After the start of the drive of the stapler motor 163, in a case where the manual stapling sheet sensor 54 detects the non-existence of the sheet bundle (S109: N), the CPU 162 checks the count value T of the counter 180 (S113). If the count value T is more than or equal to the setup time (in this embodiment, “0.5 seconds”) (S113: Y), the CPU 162 notifies an error to the display section 118 while continuing the binding process through the manual stapling (S114). At step S114, the binding member such as the metal staple may remain in the sheet binding processing apparatus 50, therefore, the CPU 162 notifies an error for a request to remove the metal staple, as shown in FIG. 6A.
The fact of detecting the non-existence of the sheet bundle at step S109 means that the sheet bundle once inserted through the manual stapling sheet insertion port 53 has exhausted for some reasons. The “setup time”, which will be described later, is the value determined based on the period between the depression of the manual stapling execution button 55 and a contact of the tip of the binding member such as the metal staple with the sheet S2. Therefore, if the count value T is more than or equal to the setup time, it means that the tip of the metal staple has been halfway pushed into the sheet bundle. If the binding process is interrupted in this state, it becomes impossible to take out the sheet bundle from the manual stapling sheet insertion port 53. Therefore, in this case, the binding process is continued while notifying an error.
Since this process is an abnormal process as a binding process through the manual stapling, the metal staple may remain in the sheet binding processing apparatus 50. The remaining metal staple may be pushed into the sheet binding processing apparatus 50 along with the sheets S2 at the next binding process through the manual stapling, which may cause a failure of the sheet binding processing apparatus 50. Therefore, by notifying the error to prompt the removal of the metal staple to the user, the failure of the sheet binding processing apparatus 50 caused by the remaining metal staple is prevented.
If the count value T is less than the setup time (0.5 seconds) (S113: N), the CPU 162 immediately stops the drive of the stapler motor 163 without completing the binding process (S115). After stopping the stapler motor 163, the CPU 162 displays the error message on the display section 181 as shown in FIG. 6B informing the user of the incompletion of the binding process (S116). Then, the CPU 162 changes the detection time interval t1 to 1 second and ends the binding process through the manual stapling (S112).

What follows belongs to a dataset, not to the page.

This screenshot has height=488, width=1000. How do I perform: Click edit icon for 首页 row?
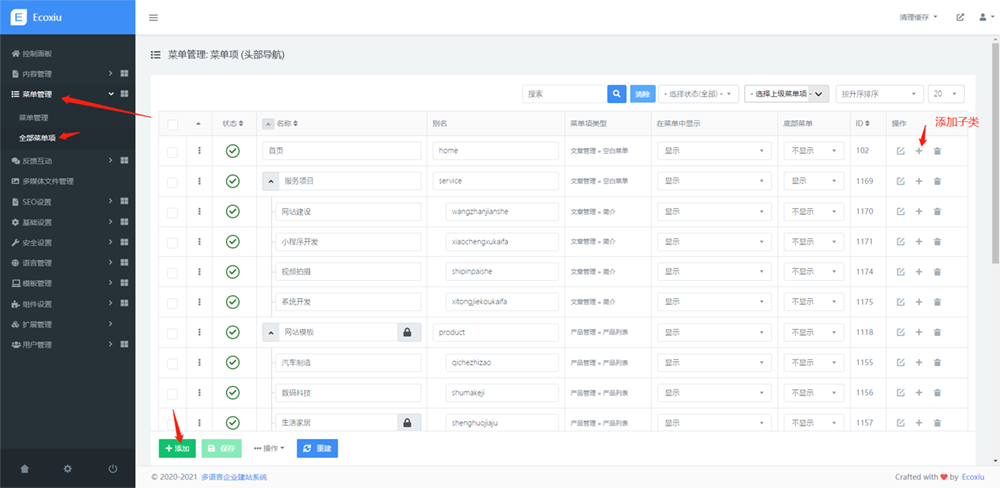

If the count value T is less than the setup time, the tip of the metal staple is not contacted with the sheet bundle. Therefore, by stopping the drive of the stapler motor 163 at this stage, the binding process is stopped, which prevents the metal staple from remaining in the sheet binding processing apparatus 50.
As above, even in a situation where, after giving the permission to perform the binding process through the manual stapling, the sheet bundle in the manual stapling sheet insertion port 53 has exhausted, the CPU 162 stops the binding process or notifies the execution of the binding process under the non-existence of the sheet bundle. This enables the user to find that the binding process has not been performed or the binding member has remained in the sheet binding processing apparatus 50. User's removal of the remaining binding member enables to prevent the breakdown of the sheet binding processing apparatus 50.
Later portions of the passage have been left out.